This morning's dawn at my first wildcat site was not at all like yesterday's. It was light even as I left the Grant Arms at quarter past three, a full fat moon shining from an all-clear sky. As I reached the valley red hinds clattered into the pines and mountain hares bolted ahead of my car.
It was cold though, as I walked beside the river, colder even than last night by the loch. Common gulls yelped overhead, displeased at my presence at night's end along their cold river. A female goosander flew from the stony shallows and the valley was full of the wistful talk of curlews.
There was plenty here for a cat to eat. With the curlews in the river's grassy meadows were lapwings, mistle thrushes, oystercatchers and - to my delight - a pair of blackcocks so possessed by their testosteroned tussle that a cat could have walked right up to them.

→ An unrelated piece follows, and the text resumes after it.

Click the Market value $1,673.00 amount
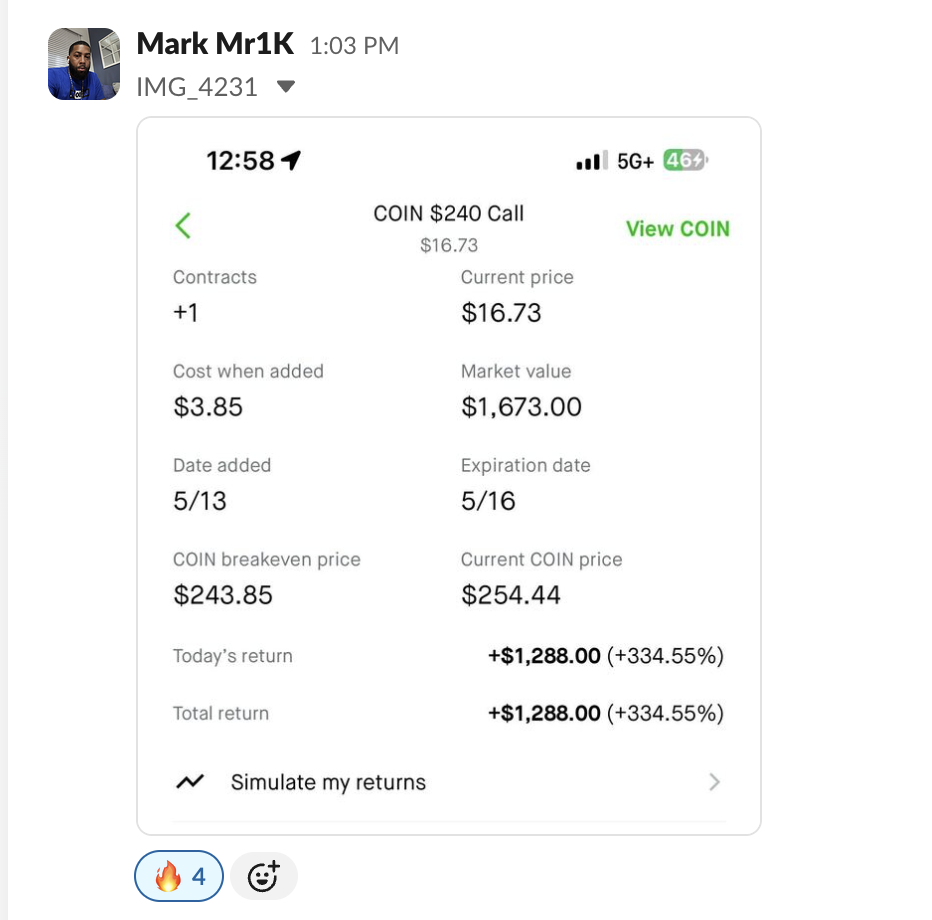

Needless to say the cat did not.
Yet dawn in this valley was of ancient beauty, the gilt light pouring past the scant clouds in the east to touch the trunks of pines and warm the stones along the braided river after an arctic-seeming night.

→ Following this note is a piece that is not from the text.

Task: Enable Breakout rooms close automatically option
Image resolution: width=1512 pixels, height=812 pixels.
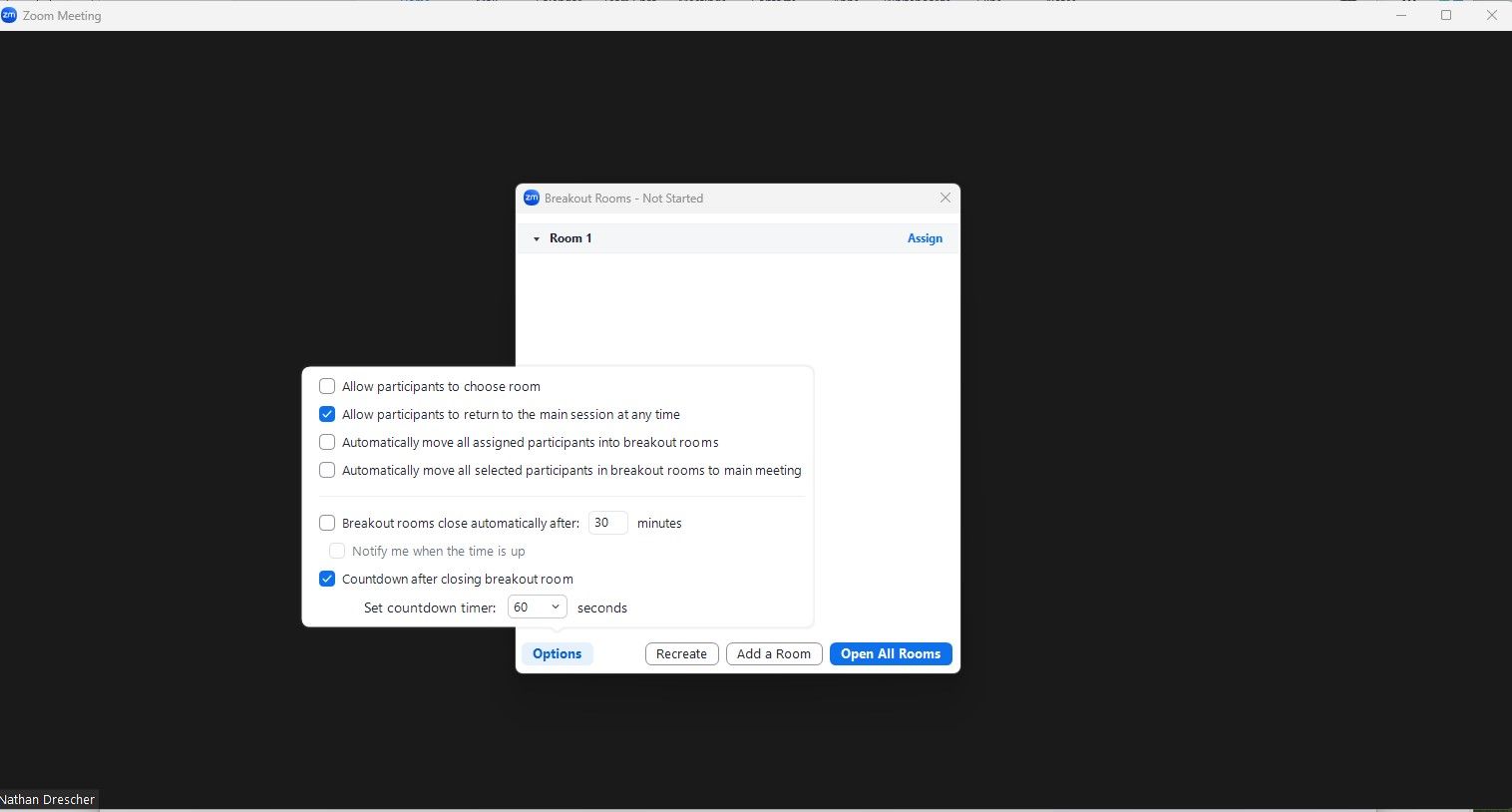Action: tap(327, 523)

Last year in September I spent two weeks in northwest British Columbia, watching wolves and both bears on just such rivers, materialising from just such cloaking woods of needletrees, and crossing just such grassy river meadows. This precious place where my wildcat is, but today is not, has that same unearthly wildness (unearthly meaning - the irony - just what our earth should be). A place where bear and wolf belong and where it is possible to imagine seeing a cat.
Unable to withstand any longer the cold along the river, I took my icy bones onto the moor above and watched a buzzard and two crows bring a young golden eagle to the ground with their harrying. The wildcat I shall not see, but the looking has brought me to know its wild, here in the Scottish Highlands. And for this, in the painful cold and the dawn light, I am grateful.